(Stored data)
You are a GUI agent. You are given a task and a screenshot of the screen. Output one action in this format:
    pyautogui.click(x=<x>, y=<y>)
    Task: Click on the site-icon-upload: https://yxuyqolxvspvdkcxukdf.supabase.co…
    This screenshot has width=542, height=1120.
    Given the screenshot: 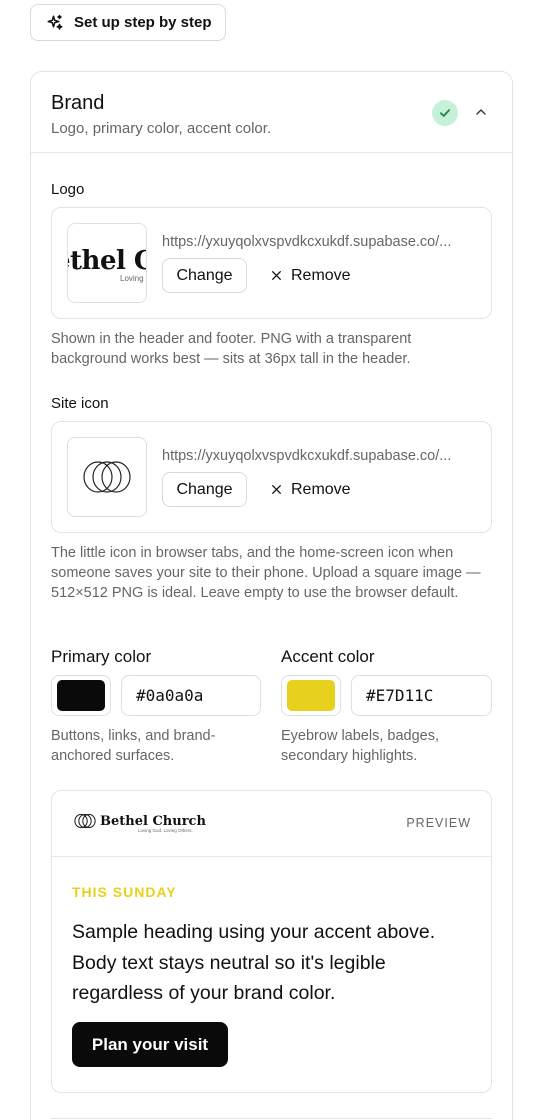 What is the action you would take?
    pyautogui.click(x=272, y=477)
    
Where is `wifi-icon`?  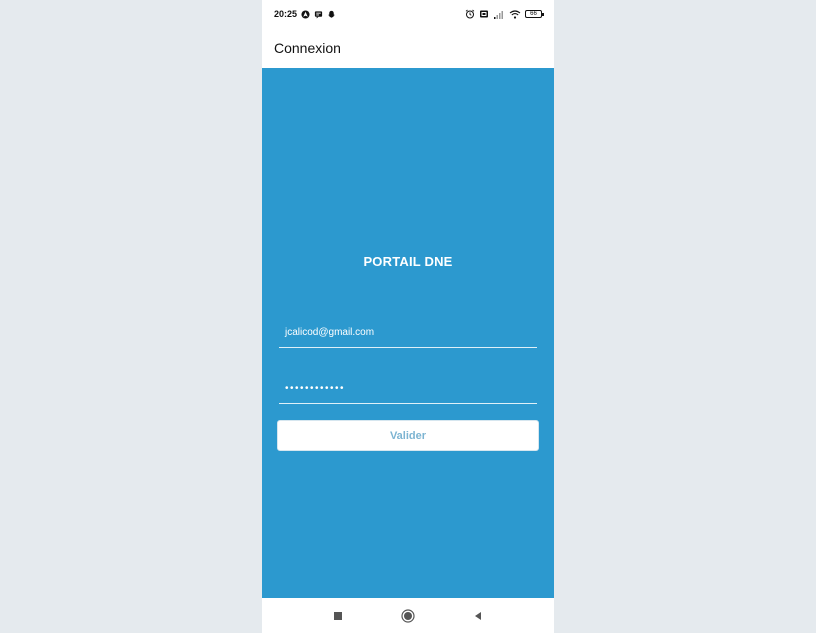 wifi-icon is located at coordinates (515, 14).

§ Activity: Copy the material word for word from its first line up to and including the line that contains "This screenshot has".

§ Answer area:
You are a GUI agent. You are given a task and a screenshot of the screen. Output one action in this format:
    pyautogui.click(x=<x>, y=<y>)
    Task: Click on the site-icon-upload: https://yxuyqolxvspvdkcxukdf.supabase.co…
    This screenshot has width=542, height=1120.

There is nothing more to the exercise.